Research shows that six percent of the US population is affected by Seasonal Affect Disorder. Another 14 percent of the adult US population suffers from a lesser form of seasonal mood changes, known as the winter blues. The National Center for Biotechnology Information noted that seasonality affects people all over the world.
“The prevalence of SAD in Oslo, Norway, was reported as 14 percent in contrast to 4.7 percent in New York City. In fact, someone may have winter blues while living in southern climates and convert to full blown SAD if he or she moves to a northern climate.”
What We Can Do
As one who wrestles with the winter blues I take measures leading into the winter season to help combat this difficult season. I make it a point to get outside as often as possible. When possible I take my phone calls outside and walk and talk. When it’s cold, wet and raining that becomes more difficult. A few years ago I started running and ran my first half-marathon. I began realizing the positive effects from getting outside, moving my body and receiving regular exposure to the sun. As a result of this type of movement I began sleeping better. When I maintain a regular sleep pattern I can regulate fairly well. Based upon Rosenthal’s recommendation, I also invested in light therapy. Sun lamps can be used in an office or room in your home to help mimic sunlight. In addition, consider talking with your doctor about your vitamin D levels and the idea of a taking a supplement if necessary. Most recently I created a self-care plan. I am thankful to have had the opportunity to speak with groups and organizations about the importance and development of a self-care plan. During this process a person creates an inventory of personal needs and values, support system, community resources, and personal and professional goals. These items should be written down, posted where they can be seen and shared with a select few. Goals are more likely to be achieved when they are specific, measurable, achievable, results-focused, and time-bound. Partnering with a counselor, mentor, close friend or family member can be helpful in this process. During the winter blues I tend to isolate. Having this plan in place and my support system identified has helped me to reach out, share how I feel and partner with my friends and family to contribute to the work and relationships in the community.
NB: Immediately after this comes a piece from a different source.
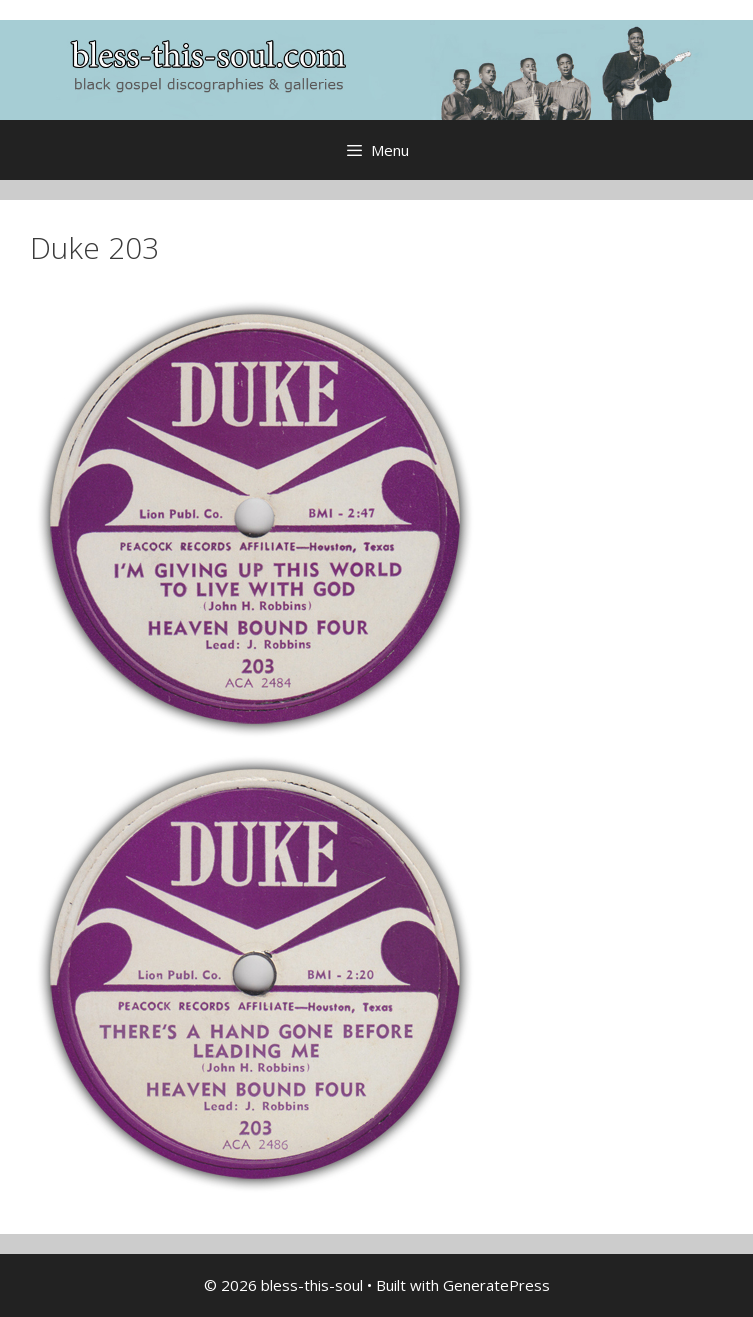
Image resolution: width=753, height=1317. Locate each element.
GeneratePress (496, 1285)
If you feel the heaviness of the season has become too much please consult your doctor and consider making an appointment with a licensed mental health counselor.
Lastly, all things will be made new again. Throughout the season I have found it very helpful to remember that after the winter season will come the livelihood and growth of Spring. Consider making your very first self-care plan today as you make it through a difficult season, even the winter blues.